O tempo, sempre o tempo no centro da questão. E talvez não saibamos, mas temos formas culturais de nos relacionarmos com o tempo. “Em Portugal e nas sociedades sul-europeias, latino-americanas, temos a expressão ‘há de’. Hei de fazer um jantar, havemos de tomar um café. Não dizemos ‘na sexta-feira vamos encontrar-nos àquela hora’. É o ‘havemos de’. Há uma tendência para adiarmos o que temos para fazer”, explica Emília Araújo, que logo acrescenta: “A nossa sociedade é caracterizada por uma certa desvalorização do tempo livre, que é para estar com o outro, para conversar. Se formos às sociedades nórdicas, os próprios jeitos de linguagem são diferentes. Aqui, dizemos ‘até logo’ quando todos sabemos que esse ‘logo’ não existe. Será talvez daqui a uns meses, não será logo à tarde. Mas, num país nórdico, logo é logo.” A socióloga sublinha que temos uma forma de nos relacionarmos com o tempo muito mais dilatada, de o tornar mais elástico. Basta ver que a reunião que começa às 8.30 horas raramente começa à hora certa.

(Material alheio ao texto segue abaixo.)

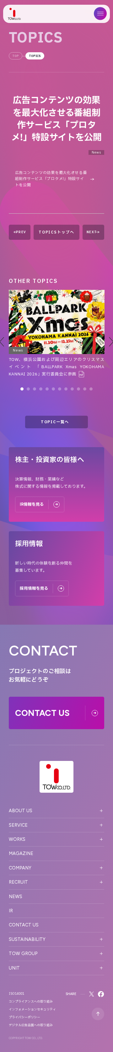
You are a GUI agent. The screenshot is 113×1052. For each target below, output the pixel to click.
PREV (21, 232)
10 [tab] (78, 389)
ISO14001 (16, 994)
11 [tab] (84, 389)
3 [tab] (34, 389)
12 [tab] (91, 389)
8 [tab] (65, 389)
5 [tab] (47, 389)
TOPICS (35, 56)
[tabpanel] (57, 334)
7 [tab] (59, 389)
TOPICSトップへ (56, 232)
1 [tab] (22, 389)
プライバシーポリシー (24, 1017)
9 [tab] (72, 389)
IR (11, 911)
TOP (15, 56)
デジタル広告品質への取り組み (31, 1025)
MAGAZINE (21, 853)
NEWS (15, 896)
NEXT (92, 232)
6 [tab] (53, 389)
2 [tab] (28, 389)
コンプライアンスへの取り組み (31, 1001)
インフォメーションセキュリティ (32, 1009)
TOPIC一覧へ (55, 422)
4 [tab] (40, 389)
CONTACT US (24, 925)
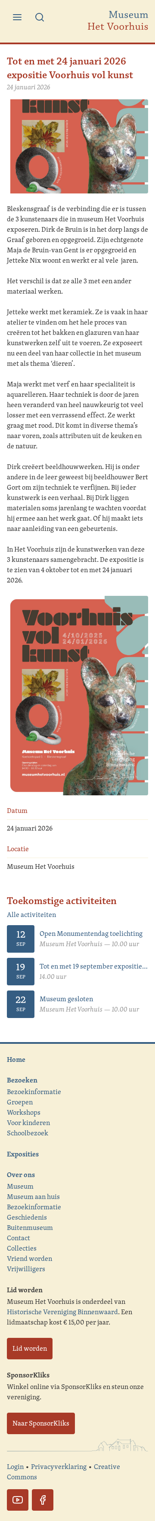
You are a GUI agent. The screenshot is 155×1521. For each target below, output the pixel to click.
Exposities (23, 1154)
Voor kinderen (28, 1123)
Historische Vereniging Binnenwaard (62, 1312)
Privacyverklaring (59, 1467)
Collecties (22, 1248)
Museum (20, 1186)
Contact (18, 1238)
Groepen (20, 1102)
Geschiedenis (27, 1217)
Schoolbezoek (27, 1133)
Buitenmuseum (30, 1228)
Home (16, 1059)
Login (15, 1467)
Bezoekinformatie (34, 1092)
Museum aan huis (33, 1197)
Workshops (23, 1112)
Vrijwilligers (26, 1269)
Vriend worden (29, 1258)
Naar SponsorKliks (40, 1423)
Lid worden (29, 1348)
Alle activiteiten (31, 915)
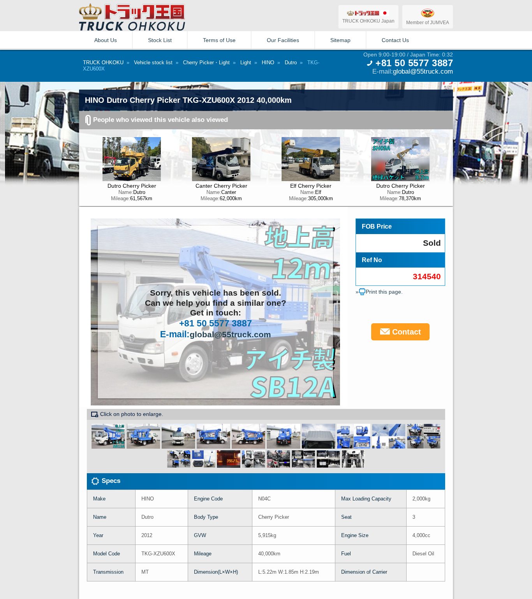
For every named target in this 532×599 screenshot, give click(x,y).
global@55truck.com (423, 71)
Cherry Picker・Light (206, 62)
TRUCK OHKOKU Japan (368, 20)
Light (245, 62)
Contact (405, 332)
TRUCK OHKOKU (103, 62)
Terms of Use (219, 40)
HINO (268, 62)
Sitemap (340, 40)
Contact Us (395, 40)
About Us (105, 40)
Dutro (291, 62)
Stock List (160, 40)
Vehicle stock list (153, 62)
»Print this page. (379, 292)
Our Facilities (283, 40)
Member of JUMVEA (427, 22)
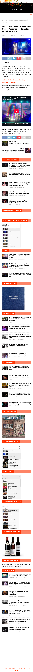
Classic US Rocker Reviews (10, 160)
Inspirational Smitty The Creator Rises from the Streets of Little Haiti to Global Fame (20, 336)
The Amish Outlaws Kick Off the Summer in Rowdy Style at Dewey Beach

Além disso, o ato de marcar um compromisso e “de o entender como uma questão de honra valorizado socialmente perdeu-se na sociedade contemporânea, por isso, as pessoas também desmarcam muito facilmente”. A isso não é alheio o facto de vivermos numa sociedade cada vez mais individualista, mais fechada, com mais dificuldade em comunicar, lá está, muito graças às novas tecnologias. “Mas viver sozinhos é o contrário de uma sociedade. É muito difícil construir e manter relações sem presença. É certo que o virtual e todas as ferramentas que existem são extremamente úteis, mas tem que pressupor sempre o contacto físico, a interação, a conversa presencial. Quando isso não existe, a confiança é completamente diferente.”

Junta-se o individualismo à falta de tempo, à imprevisibilidade das vidas, às rotinas enraizadas e difíceis de contrariar, à tendência para adiar, à facilidade das tecnologias, e está criado o caldeirão perfeito para ficarmos presos no mundo das probabilidades. Havemos de combinar alguma coisa, havemos.